Everyone had hoped the village school wouldn’t close, and everyone had known it would. A school with just fifteen pupils wasn’t, in that word Marion, who had taught there for ten years loathed, viable.
A naturally shy person, unless she was with the children, Marion had still gone on demonstrations and spoken to local radio.
But even as she did, she wondered how much was for the children’s sake and how much for her own. That little, slightly shabby red-brick building had been her salvation. Her fiancé had told her it was “Me, not you” only a week after her father died and she’d had a kind of breakdown, sure she’d never be able to carry on teaching. But she had, at that little school where she had started a vegetable garden and a choir, and become a loved and respected member of a community that was often wary with strangers.
Of course she didn’t have favourites, but she couldn’t help a soft spot for little Molly Adams . She was being raised by her Grandma, who had the most beautiful garden in the village. Not the largest, not even the best-kept, but the most beautiful. Molly never tired of talking of Grandma’s Garden.
And on the last day the school was open, everyone brought Marion a little gift, but Molly brought her a bunch of flowers – flowers with soft, rich colours, and frilled edges, and what seemed like a little forest growing at their heart; their blooms seeming to shape-shift even as you looked at them. “They’re pretty, Miss!” Molly said.

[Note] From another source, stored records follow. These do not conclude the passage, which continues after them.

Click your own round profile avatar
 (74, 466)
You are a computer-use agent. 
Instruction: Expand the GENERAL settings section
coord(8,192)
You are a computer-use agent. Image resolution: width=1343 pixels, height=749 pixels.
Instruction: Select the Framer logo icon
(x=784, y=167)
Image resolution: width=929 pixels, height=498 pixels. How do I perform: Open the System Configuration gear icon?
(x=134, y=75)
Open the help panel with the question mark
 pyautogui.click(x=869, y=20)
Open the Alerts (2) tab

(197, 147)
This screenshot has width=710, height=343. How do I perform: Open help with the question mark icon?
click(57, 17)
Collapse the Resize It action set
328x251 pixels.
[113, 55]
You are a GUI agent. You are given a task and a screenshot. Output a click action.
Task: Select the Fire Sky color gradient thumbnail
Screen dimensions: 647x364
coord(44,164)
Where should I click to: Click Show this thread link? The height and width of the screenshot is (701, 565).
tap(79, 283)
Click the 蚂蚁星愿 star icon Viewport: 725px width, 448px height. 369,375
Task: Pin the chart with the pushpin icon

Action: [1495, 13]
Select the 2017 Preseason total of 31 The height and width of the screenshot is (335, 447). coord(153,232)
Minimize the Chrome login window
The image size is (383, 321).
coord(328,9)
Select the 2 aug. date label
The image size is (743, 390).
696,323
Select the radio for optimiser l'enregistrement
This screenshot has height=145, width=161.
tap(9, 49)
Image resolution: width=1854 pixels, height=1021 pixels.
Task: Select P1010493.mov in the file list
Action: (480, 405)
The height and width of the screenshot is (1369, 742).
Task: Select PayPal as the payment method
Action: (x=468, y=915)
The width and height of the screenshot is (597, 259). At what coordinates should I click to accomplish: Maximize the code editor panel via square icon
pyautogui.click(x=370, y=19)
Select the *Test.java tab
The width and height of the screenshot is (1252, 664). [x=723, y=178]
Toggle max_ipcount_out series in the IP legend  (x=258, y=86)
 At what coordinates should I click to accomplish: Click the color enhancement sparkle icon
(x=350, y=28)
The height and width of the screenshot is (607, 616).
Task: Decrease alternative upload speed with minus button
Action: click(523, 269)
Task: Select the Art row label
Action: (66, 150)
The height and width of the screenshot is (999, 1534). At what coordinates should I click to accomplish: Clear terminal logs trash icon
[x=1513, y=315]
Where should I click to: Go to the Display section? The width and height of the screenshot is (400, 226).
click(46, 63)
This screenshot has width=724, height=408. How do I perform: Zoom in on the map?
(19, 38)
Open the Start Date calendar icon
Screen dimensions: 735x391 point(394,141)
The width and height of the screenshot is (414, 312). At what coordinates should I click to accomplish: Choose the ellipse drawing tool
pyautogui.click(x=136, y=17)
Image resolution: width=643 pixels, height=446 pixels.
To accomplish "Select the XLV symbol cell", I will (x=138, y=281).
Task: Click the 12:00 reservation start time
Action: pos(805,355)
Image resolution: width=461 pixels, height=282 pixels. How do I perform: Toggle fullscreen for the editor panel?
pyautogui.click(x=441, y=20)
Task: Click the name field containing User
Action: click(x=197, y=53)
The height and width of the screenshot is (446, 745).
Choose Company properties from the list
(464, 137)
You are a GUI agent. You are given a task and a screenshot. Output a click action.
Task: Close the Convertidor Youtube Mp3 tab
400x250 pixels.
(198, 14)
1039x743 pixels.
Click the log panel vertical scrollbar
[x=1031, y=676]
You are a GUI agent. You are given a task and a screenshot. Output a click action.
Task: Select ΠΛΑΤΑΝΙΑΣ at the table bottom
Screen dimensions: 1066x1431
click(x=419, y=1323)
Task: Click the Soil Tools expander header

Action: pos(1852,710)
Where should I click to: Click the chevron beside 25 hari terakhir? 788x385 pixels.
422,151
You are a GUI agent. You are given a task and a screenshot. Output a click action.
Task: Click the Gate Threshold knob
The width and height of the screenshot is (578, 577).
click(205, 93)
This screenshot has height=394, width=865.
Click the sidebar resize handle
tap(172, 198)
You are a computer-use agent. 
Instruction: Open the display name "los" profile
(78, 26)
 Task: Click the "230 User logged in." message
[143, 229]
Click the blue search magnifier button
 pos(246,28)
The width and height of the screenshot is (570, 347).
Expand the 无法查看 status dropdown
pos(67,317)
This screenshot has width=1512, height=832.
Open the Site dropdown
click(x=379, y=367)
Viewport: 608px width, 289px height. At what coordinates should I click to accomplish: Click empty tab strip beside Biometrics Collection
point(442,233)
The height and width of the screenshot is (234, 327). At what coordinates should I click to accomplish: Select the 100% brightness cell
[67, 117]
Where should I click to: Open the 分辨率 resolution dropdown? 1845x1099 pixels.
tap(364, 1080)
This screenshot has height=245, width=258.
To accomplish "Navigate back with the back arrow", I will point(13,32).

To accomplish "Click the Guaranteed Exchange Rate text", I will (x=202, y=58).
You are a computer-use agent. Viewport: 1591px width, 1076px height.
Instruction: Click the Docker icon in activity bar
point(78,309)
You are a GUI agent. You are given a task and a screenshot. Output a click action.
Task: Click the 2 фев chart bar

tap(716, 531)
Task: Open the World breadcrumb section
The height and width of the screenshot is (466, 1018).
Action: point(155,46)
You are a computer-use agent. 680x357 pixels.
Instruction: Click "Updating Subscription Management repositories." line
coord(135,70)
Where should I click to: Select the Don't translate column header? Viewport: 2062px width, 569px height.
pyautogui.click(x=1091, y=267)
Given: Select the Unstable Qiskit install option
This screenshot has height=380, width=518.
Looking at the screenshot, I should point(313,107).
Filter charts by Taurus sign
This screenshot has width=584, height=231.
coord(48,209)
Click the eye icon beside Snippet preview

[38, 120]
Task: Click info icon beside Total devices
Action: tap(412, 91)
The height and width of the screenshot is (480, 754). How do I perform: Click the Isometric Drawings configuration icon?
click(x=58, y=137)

“They are, love,” Marion agreed. “Say thank you to your Grandma.”
But she called into Grandma’s garden herself, and said, “Thank you for the lilies.”
“They’re not true lilies, but day lilies” Mrs Adams gently corrected her. “It’s said their blooms only last a day. But don’t be sad, child. For every bloom that dies, a new one grows.”
Marion understood. That night, she had a little weep, but then she sent off her application for the teaching vacancy she’d seen advertised.